Back in those days the IIS Team wanted to ship the web server (IIS) with search capabilities, thus they developed a search engine which was called Index Server. When developing a search engine you need to extract the content of the files which Microsoft described as "Filtering Documents". See the Related Links section for more information on how a search solution works. Indexing files with a search engine includes gathering the documents for indexing, filtering the documents, and using word breaking and stemming strategies to extract phrases and words and then store the information into the index.
The developers at Microsoft designed the process of filtering documents with a pluggable architecture to filter various document formats with the same mechanism. The idea behind this mechanism is that the appropriate authority which knows how to extract the content for a certain file is loaded via a factory. This decouples the filtering process from the filter itself. The caller of such a factory does not need to know anything about the file which is filtered. The caller just calls the factory and gets the suitable filter for the desired file. All the vendor of a file format must do is develop a filter component which matches this interface driven factory pattern.
And that is exactly what the IFilter interface is: a contract which is used by Microsoft’s indexing infrastructure to load the suitable filter for a given file and perform the filtering of that file based on the contract.
This is the mechanism that is still used today in applications that use indexing services – including for example Site Server, SQL Server and Sharepoint Portal Server. Even on Windows XP you can enable the Indexing Services to improve the Search for files and folders functionality. In the future Windows Vista will keep this infrastructure to implement search capabilities.
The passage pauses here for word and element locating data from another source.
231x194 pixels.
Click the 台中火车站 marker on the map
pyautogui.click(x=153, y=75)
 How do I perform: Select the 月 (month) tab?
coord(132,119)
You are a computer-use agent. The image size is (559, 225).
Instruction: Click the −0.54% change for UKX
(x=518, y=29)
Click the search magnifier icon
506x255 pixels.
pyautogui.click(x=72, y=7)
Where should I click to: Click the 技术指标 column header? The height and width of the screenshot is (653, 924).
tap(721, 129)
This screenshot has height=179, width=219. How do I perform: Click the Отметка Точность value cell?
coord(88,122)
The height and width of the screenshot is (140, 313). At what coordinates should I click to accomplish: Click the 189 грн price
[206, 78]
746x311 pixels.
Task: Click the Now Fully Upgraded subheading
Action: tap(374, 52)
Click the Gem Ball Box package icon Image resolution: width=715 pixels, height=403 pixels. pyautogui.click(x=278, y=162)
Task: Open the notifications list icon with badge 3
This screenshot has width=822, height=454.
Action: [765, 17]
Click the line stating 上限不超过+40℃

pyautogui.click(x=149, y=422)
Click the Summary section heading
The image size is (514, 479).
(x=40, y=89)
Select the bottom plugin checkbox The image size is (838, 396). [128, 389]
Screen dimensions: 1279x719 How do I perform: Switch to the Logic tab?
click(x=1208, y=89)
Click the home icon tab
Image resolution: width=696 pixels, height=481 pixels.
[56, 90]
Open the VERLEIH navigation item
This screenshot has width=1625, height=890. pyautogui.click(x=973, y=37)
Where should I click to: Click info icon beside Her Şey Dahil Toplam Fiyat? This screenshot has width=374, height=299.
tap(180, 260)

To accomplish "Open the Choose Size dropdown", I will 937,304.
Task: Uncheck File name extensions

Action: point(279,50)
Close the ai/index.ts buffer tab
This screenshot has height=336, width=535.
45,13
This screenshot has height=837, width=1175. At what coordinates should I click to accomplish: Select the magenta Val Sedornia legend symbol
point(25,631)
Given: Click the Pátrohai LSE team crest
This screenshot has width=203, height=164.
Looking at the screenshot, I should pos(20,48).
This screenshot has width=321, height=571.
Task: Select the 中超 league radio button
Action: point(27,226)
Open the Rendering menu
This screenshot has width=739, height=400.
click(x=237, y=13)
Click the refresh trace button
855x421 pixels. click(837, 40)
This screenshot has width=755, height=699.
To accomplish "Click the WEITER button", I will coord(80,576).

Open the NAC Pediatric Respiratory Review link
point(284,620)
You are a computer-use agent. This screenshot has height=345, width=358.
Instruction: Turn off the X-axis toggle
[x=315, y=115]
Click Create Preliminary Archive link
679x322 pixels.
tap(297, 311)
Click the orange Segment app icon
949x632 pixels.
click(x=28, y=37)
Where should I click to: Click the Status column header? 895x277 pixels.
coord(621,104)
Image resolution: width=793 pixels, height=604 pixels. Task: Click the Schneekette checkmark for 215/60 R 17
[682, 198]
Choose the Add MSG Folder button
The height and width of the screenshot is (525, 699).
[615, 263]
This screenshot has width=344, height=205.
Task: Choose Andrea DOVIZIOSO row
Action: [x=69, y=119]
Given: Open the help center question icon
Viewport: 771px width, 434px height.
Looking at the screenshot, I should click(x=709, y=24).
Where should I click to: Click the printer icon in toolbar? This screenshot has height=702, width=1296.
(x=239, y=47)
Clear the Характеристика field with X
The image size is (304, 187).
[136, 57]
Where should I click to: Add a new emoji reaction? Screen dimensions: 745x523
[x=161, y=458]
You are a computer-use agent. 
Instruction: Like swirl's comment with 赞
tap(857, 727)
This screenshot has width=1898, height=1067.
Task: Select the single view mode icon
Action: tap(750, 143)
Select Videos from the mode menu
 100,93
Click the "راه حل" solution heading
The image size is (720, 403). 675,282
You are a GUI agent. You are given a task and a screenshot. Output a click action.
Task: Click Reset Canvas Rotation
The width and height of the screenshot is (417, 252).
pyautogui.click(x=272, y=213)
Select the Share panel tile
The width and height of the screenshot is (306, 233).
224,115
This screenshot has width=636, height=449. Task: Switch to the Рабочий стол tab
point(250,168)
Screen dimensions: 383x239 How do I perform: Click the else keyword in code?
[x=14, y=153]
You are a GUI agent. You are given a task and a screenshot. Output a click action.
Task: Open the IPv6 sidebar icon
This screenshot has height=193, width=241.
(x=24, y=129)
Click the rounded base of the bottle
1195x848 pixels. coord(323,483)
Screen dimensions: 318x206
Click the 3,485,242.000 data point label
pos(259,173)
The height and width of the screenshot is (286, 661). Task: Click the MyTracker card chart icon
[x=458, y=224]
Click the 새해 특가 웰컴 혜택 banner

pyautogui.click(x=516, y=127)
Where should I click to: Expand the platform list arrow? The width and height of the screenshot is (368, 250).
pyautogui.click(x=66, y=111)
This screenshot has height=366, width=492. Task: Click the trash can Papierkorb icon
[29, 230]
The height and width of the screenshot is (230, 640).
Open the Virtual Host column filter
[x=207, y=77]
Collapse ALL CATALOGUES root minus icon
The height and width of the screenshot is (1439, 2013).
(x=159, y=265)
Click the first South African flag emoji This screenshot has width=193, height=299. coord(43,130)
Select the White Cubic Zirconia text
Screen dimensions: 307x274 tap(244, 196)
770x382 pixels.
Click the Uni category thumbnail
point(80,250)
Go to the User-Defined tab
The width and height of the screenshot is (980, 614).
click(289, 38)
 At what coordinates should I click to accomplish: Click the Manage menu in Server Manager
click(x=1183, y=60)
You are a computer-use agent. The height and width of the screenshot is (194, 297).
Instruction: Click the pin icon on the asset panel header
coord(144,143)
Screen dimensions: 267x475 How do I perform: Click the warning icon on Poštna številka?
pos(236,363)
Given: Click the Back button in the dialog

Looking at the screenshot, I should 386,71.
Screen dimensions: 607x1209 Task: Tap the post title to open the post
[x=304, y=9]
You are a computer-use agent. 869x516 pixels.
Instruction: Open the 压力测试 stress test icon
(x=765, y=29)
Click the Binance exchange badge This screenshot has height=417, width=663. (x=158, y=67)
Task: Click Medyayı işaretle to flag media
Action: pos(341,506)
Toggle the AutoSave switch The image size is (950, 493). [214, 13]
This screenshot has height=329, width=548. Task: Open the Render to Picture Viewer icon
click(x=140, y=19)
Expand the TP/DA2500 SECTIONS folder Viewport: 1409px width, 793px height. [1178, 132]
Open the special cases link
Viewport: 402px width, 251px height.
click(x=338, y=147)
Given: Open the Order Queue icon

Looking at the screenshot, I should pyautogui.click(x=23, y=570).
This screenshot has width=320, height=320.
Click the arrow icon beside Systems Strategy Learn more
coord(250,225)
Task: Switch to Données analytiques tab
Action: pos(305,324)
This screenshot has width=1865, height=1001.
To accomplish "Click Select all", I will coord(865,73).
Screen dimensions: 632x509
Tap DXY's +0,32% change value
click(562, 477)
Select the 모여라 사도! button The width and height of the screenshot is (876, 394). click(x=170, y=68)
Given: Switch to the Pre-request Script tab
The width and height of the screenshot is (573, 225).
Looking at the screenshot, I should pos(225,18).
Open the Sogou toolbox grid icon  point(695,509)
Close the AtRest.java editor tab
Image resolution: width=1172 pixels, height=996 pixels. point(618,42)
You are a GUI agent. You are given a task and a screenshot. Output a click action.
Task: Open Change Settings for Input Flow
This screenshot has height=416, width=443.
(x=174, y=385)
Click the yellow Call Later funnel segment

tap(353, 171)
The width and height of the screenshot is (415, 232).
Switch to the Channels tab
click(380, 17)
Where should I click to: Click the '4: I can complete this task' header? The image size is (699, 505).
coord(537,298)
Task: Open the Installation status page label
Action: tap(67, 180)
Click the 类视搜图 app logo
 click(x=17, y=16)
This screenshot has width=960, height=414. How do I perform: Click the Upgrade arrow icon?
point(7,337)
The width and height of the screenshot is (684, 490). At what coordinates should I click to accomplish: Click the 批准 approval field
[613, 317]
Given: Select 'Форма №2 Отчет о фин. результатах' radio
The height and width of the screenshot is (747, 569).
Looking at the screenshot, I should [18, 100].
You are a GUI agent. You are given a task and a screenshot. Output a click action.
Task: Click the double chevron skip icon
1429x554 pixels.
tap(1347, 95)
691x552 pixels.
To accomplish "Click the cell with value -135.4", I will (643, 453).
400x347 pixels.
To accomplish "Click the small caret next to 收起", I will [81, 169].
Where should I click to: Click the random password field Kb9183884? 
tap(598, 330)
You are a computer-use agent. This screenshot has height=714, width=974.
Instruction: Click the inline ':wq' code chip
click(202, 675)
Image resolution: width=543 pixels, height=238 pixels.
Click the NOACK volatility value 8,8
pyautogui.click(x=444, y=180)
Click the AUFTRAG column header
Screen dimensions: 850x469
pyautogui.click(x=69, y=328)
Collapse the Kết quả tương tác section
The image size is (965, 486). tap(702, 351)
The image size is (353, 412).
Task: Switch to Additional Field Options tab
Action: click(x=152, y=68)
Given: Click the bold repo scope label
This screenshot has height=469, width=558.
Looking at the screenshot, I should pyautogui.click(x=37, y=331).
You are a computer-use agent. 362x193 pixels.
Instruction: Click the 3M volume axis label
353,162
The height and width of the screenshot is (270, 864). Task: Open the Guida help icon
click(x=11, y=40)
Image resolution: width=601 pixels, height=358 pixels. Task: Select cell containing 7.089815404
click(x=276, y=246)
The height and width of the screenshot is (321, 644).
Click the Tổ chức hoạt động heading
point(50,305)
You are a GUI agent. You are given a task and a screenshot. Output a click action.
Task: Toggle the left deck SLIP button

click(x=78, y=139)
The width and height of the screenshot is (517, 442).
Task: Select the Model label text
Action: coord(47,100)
This is where you, the application developer, come on stage: The indexing infrastructure is already part of the system and desktop search applications like MSN Desktop Search and LookOut are using it, so why don’t you? This article will show you how to use the IFilter interface to extract the content of a file from managed code.
System Requirements
To run the code for this sample you should have the following:
- Windows XP or Windows 2003
- Internet Information Server 5.x or higher
- The .NET Framework version 1.1
- VS.NET 2003
You should be familiar with setting up ASP.NET projects with Visual Studio.
Installing and Compiling the Sample Code
To install the sample code you need to extract the download into a directory. Then create a virtual directory which points to that directory in the default application of IIS and name it ASPIFilter (Figure 1 shows the created virtual directory). Now you should be able to reach this directory via IIS with the URL http://localhost/ASPIFilter. If you change the name be sure to change the file ASPIFilter.csproj.webinfo in relation to it.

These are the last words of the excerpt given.